So this week, two years after the thought first popped into his head, Mitchell, a 37-year-old former journalist who now works as a corporate communications consultant in Indiana, finally put his plan into action. He launched Billion Dollar Browns on GoFundMe, the popular crowdfunding site, with the goal of raising $1 billion to buy Cleveland’s beleaguered football franchise and put fans like him in charge, just as they are in Green Bay, where the Packers are the only publicly owned franchise in major American sports.

“Players come and go, coaches come and go, this team has come and gone,” Mitchell said. “The only thing that remains are the fans.”

The idea is simple. Instead of operating in a manner that maximizes revenues first, as many single-owner clubs do, the primary aim of fan-owned clubs, at least in theory, is to win. Fans, after all, don’t care much about how rich their team is if it can’t muster any success on the field.
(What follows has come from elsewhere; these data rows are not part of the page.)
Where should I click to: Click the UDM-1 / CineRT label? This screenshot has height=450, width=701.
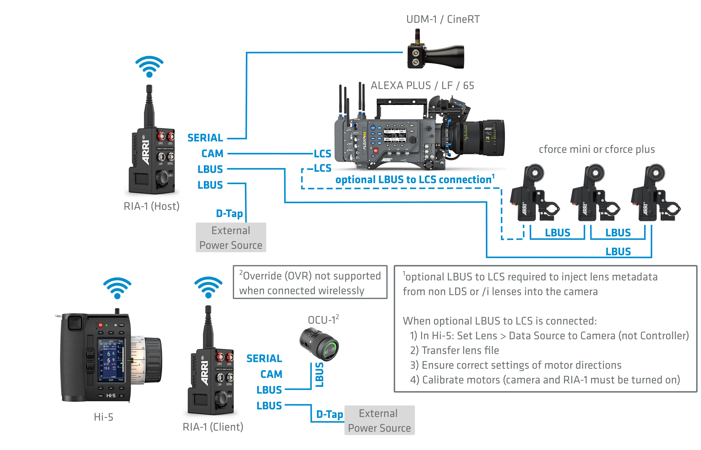click(x=443, y=19)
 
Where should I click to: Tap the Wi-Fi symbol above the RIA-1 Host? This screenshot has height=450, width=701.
click(x=149, y=67)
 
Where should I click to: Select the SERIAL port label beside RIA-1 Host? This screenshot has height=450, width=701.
click(x=205, y=138)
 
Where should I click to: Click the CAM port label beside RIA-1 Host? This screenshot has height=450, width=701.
click(x=212, y=154)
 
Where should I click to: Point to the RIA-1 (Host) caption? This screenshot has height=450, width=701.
click(x=151, y=206)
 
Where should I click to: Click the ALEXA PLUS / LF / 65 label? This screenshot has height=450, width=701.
click(x=422, y=86)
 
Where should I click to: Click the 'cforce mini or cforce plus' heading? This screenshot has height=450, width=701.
click(x=597, y=149)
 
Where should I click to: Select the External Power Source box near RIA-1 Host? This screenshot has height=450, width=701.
click(x=231, y=238)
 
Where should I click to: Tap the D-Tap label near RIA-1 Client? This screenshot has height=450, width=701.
click(x=330, y=414)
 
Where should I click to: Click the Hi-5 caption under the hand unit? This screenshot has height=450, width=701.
click(x=103, y=417)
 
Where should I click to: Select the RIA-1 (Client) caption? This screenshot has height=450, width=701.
click(x=213, y=427)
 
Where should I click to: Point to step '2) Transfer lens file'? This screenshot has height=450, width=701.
click(x=454, y=350)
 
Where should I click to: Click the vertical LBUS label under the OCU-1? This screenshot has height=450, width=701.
click(x=319, y=375)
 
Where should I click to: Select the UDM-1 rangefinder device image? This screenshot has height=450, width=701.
click(x=435, y=53)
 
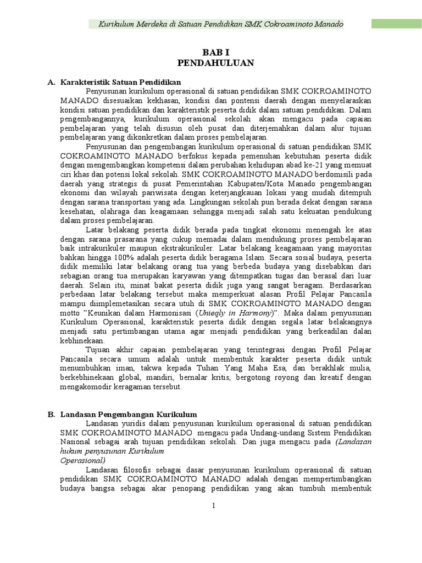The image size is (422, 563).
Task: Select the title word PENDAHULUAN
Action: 215,63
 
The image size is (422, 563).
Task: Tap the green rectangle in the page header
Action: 396,24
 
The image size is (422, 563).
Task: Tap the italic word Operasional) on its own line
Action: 82,460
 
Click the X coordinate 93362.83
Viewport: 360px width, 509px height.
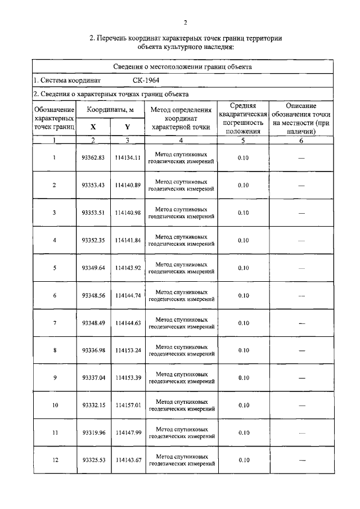pyautogui.click(x=93, y=158)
It’s a model economists, sports fans and even erstwhile Republican presidential candidate Newt Gingrich have touted.

“I really believe in what it means for fans to own the team, and to have the people of Cleveland driving the direction of the team,” Mitchell said. “Wouldn’t it be cool if it was run not for the profit of a single owner, but for fans?”
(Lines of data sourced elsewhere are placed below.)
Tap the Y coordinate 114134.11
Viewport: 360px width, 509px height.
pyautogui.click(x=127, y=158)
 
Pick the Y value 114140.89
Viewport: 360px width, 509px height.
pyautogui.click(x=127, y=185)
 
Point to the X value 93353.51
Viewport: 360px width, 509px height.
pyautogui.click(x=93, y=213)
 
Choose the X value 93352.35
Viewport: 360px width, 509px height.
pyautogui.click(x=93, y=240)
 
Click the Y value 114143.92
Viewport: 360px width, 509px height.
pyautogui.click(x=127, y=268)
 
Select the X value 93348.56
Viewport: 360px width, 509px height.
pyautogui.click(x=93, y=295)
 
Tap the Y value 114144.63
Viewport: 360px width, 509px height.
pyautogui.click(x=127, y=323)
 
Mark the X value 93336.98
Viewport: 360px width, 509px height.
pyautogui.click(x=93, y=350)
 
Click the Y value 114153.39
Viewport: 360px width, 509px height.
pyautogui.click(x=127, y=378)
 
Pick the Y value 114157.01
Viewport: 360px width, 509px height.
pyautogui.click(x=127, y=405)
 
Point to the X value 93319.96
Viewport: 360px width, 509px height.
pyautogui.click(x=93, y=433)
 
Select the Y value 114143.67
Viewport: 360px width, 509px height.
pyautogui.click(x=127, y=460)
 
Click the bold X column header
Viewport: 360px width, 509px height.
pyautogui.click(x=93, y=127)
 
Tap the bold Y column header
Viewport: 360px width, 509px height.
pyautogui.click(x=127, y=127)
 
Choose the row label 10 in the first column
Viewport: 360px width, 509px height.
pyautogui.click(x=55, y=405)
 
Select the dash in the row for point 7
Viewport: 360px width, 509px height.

““Players come and go, coaches come and go, this team has come and gone. The only thing that remains are the fans.””

It’s an ambitious dream. Through GoFundMe, Mitchell wants a million fans to contribute $1 each toward an initial $1 million, with the stipulation that they will donate $1,000 each should he reach that goal. Then he’ll put the stake in hands of financial and legal advisers before he takes an offer to Haslam, the club and the NFL.
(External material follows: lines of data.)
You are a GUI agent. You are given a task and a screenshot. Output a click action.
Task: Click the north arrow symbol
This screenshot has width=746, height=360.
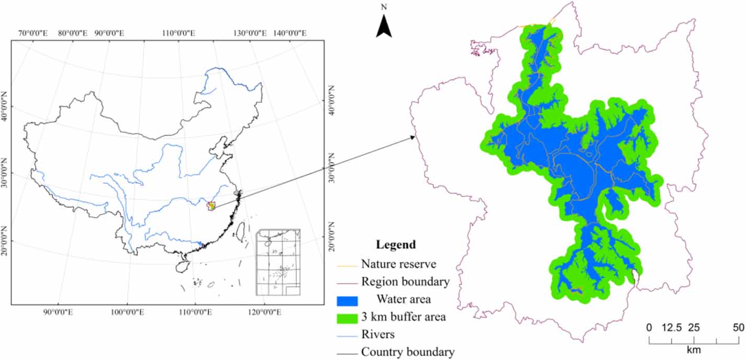(384, 26)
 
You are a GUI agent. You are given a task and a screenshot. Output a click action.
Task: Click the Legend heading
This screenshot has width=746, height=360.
(396, 244)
If they bought the team, the shareholding fans would elect a 13-member board that would choose the team’s general manager. The finances would be transparent, and shares wouldn’t pay dividends. They wouldn’t accept public funding for a stadium, and the focus would remain solely on bringing winning football to Cleveland.

The effort garnered instant attention from local news stations, and by Friday afternoon, the campaign that Mitchell plans to run through the entire NFL season had raised $245 from 22 different contributors. (If he doesn’t reach his goal, Mitchell said he’ll donate the money he gets to Cleveland-area charities.)

Mitchell, like any NFL fan, is familiar with the Packers, whose shareholders gather once a year to vote on franchise-related issues and elect a board of directors. He was inspired too by three years in England, where a local soccer club, Ipswich Town, was owned by shareholder-fans until an English businessman bought them out in 2007.

Fan-owned teams are more common in European sports. Spanish soccer giants Real Madrid and F.C. Barcelona -- the two most valuable franchises in the world -- are owned by supporters. German regulations require that fans own a majority stake in pro sports clubs.

In the U.S., though, Mitchell’s dream faces an uphill climb that borders, perhaps, on impossible. The Browns are worth $1.12 billion, Forbes estimates, and even if Mitchell and likeminded fans could raise that, they would surely face stiff resistance from the NFL, which no longer allows Packers-style ownership under its bylaws (Green Bay was grandfathered in). NFL owners aren’t likely to cede control of another franchise to fans whose first interest isn’t the next dollar.

Andy Lyons via Getty Images

But this isn’t a joke or a publicity stunt, Mitchell insists. He is serious, and if he and the small group already aligned with him -- he has help from one lawyer friend and another who is handling digital outreach -- can actually raise $1 billion, he believes the NFL will have no choice but to listen.

“The NFL would have to look,” he said. “If fans can raise $1 billion, they’d have to acknowledge our passion.”

Look at the team he’s talking about, and it starts to make sense. This is a franchise that an owner once ripped away from Cleveland, that has had 21 starting quarterbacks, eight head coaches, two ownership groups and zero playoff wins since it returned in 1999. Its own fans have called it a “factory of sadness.”

“If fans own the team,” Mitchell said, “it could be a break from the past.”